His mother owns an art supply store, so in many ways, he grew up like most of us: in a world where supplies came pre-packaged. When it came to approaching art, Graham was familiarized with the standard options of oil, watercolor and acrylic, until his junior year in high school when one of his teachers, a surface designer, introduced him to the indigo plant and the color it produced. When he first witnessed a piece of fabric being dipped into a vat, it instantly turned yellow, and as it oxidized, transitioned to blue. “It looks like a magic trick,” Graham explained.  

He graduated from a liberal arts college in Vermont where he explored art history courses and learned that once upon a time, artisans made their own paints. He began to work in screen printing, making band merch, but his creativity was itching to explore different sources of materials beyond the plastics he’d print onto throwaway garments. His spirit was guiding him toward something more lasting and sustainable. While he had successfully grown his first indigo plant in a community garden, he had no understanding of how to get the color out. He sought out books, but couldn’t find anything at that time that offered the answers he was looking for.  “It didn't even occur to me then that there was a natural way to get the color out,” Graham told me.

In 2009, a time when big cities were still seen as a requirement in the promise of success, Graham packed up his questions and left the northeast for sunny southern California, the land where anything grows. He began growing persimmon trees and an evolving collection of dye books with publication dates that range from the 1790s to today. “I began to understand the constraints of using different dyes besides indigo from reading the history of others that had tried different methods,” he says. He wound up in Silverlake with a small vat on his back porch, no certainty of what he would do with the container, but a blooming interest to explore what was possible. 


Alongside his slow revelations and the faster growing resources of the web and social media, a larger community began to emerge for Graham. Other dyers were soon sharing their processes online, newer publications were released, and throughout it all Graham decided to catalog his own progressions. “I wanted to witness my own capabilities take shape,” he explains of this documentation.

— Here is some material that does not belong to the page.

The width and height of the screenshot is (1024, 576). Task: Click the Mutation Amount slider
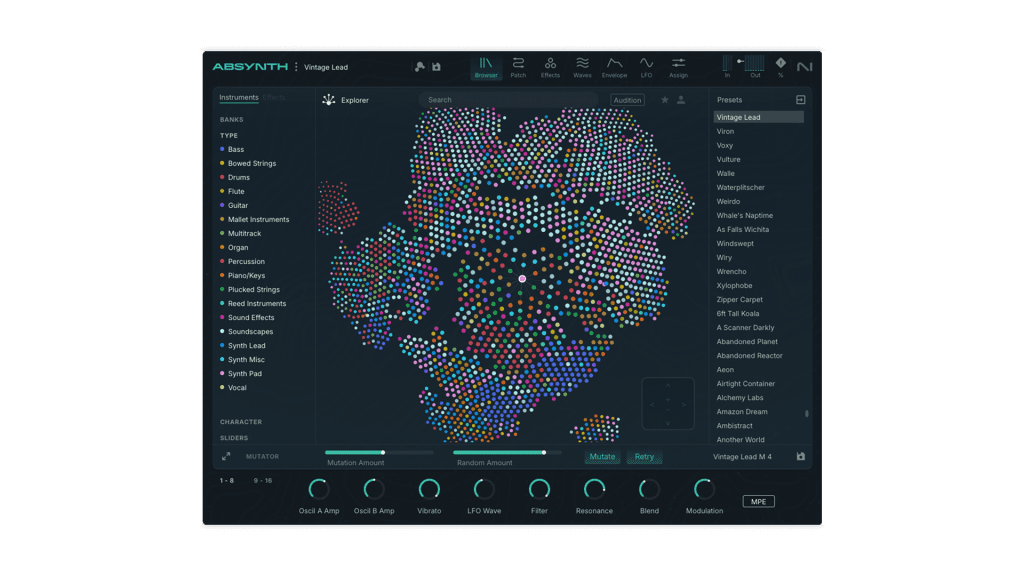coord(379,453)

Though many of us no longer need the proximity to a major city to grow our businesses and expand our interests, there’s a natural evolution to real-life connections that can’t be replicated online. While Graham spent the first three to four years in Los Angeles doing odd jobs in commercial production, he soon made friends with an employee at Free People and showed her some of the swatches he’d created outside of work. “These are things people buy,” his friend told him. It had never occurred to Graham that such small scale works, created for his own interest and reference, were things other people would want to purchase. 

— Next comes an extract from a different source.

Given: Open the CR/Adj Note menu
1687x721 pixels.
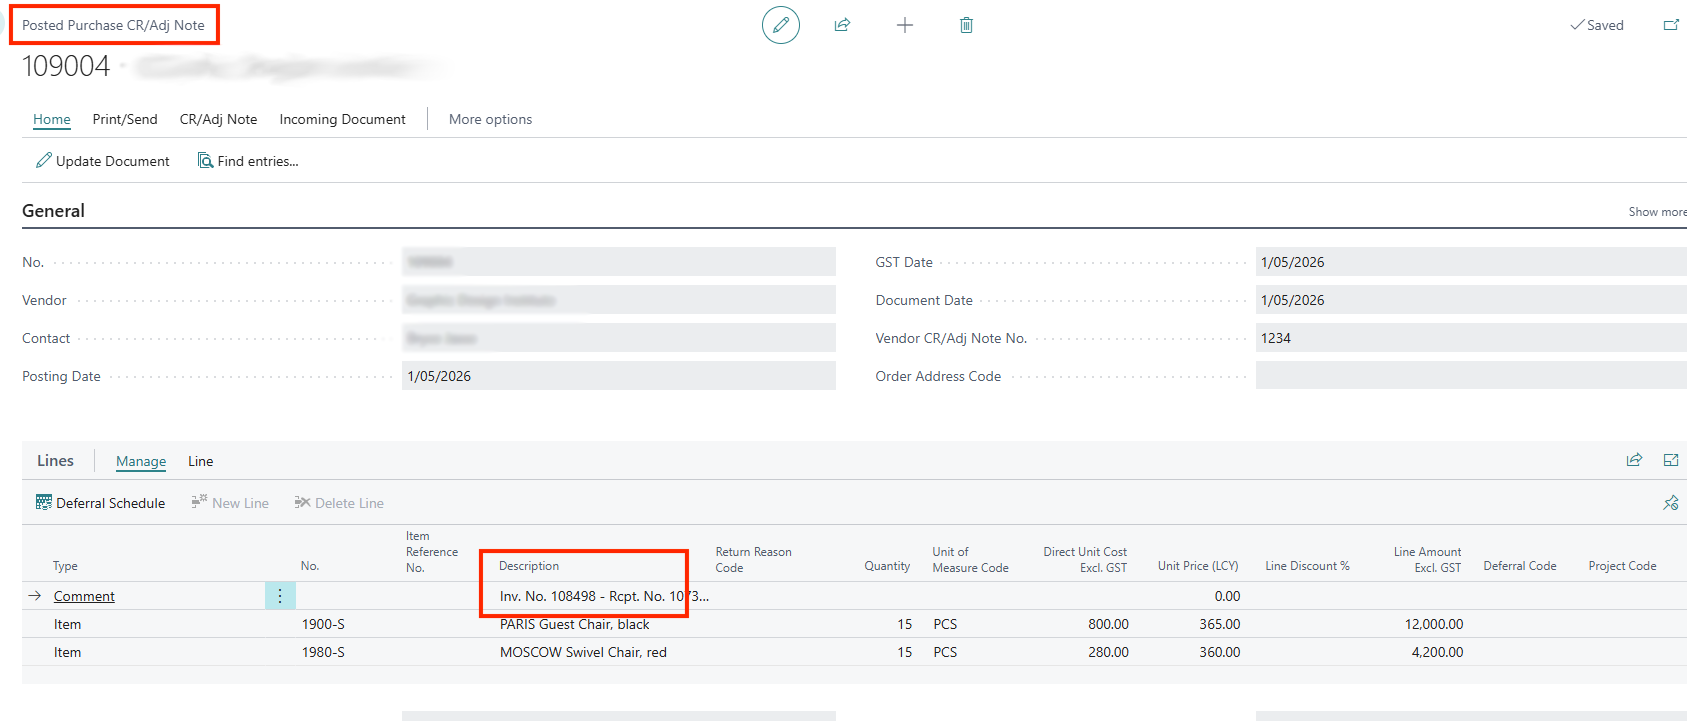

Once that unexpected profitability aligned with what he did on his own time, his business venture came to be, almost by accident. “The business portions of it all are coincidental,” he says. Accidents, even mistakes, have been a crux in building his brand. While he does scour books on end, it’s the mistakes that generate his best ideas. “There’s always something that I’m trying to do, and then something else happens,” Graham tells me. Sometimes a piece of fabric will accidentally fold and the result is a zigzag pattern that he’ll then try to replicate intentionally. He doesn’t classify these events as good or bad, he just documents them, tries to understand why they happened in the first place. With this repository of documented processes, he’s able to free up his head space so that when he does return to the ideation stage, he has a fresh perspective and can consider his self-created catalog of possibilities with a more mindful approach. The visual collection of notes is shaping up to be a beautifully curated book he hopes to eventually publish. 

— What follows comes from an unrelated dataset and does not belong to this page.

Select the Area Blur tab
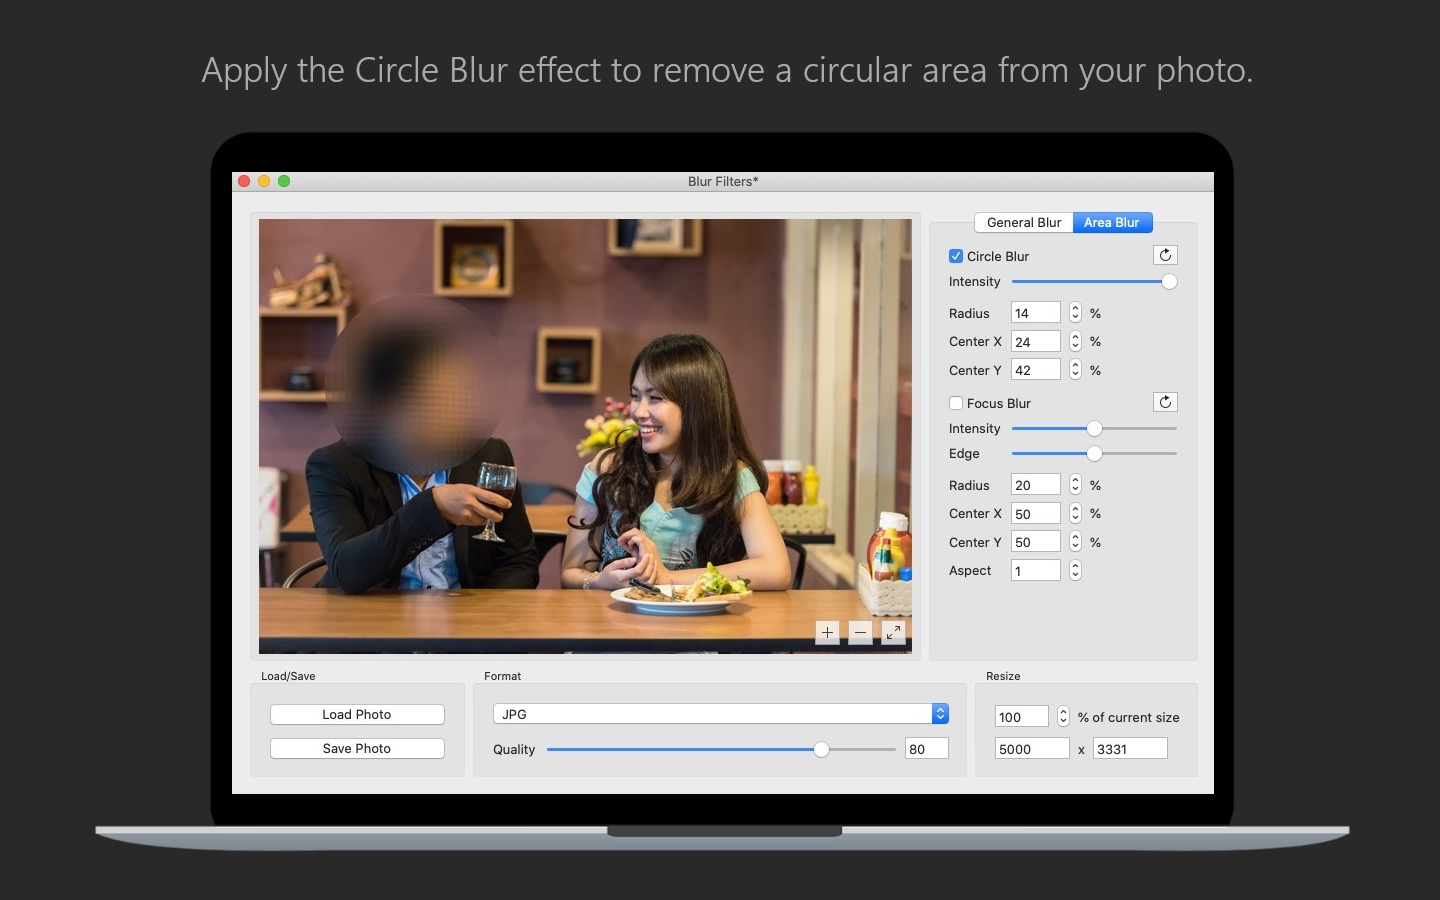(x=1111, y=222)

Part of what makes a creative life sustainable for Graham is his consciousness around the commodity of time. He’ll try to start his days slowly, get outside for a walk, and cook meals for himself. Protecting his time in that sense requires boundaries. He limits time spent online or answering emails and deletes his Instagram app, only re-downloading it when he has something to share. Like all of us, he has no infinite expanse of time. And even still,“I would say only 8% of my life is spent in the studio making new things,” he tells me. “I don’t feel like I have any “free” time. I never wonder, what am I going to do today?” 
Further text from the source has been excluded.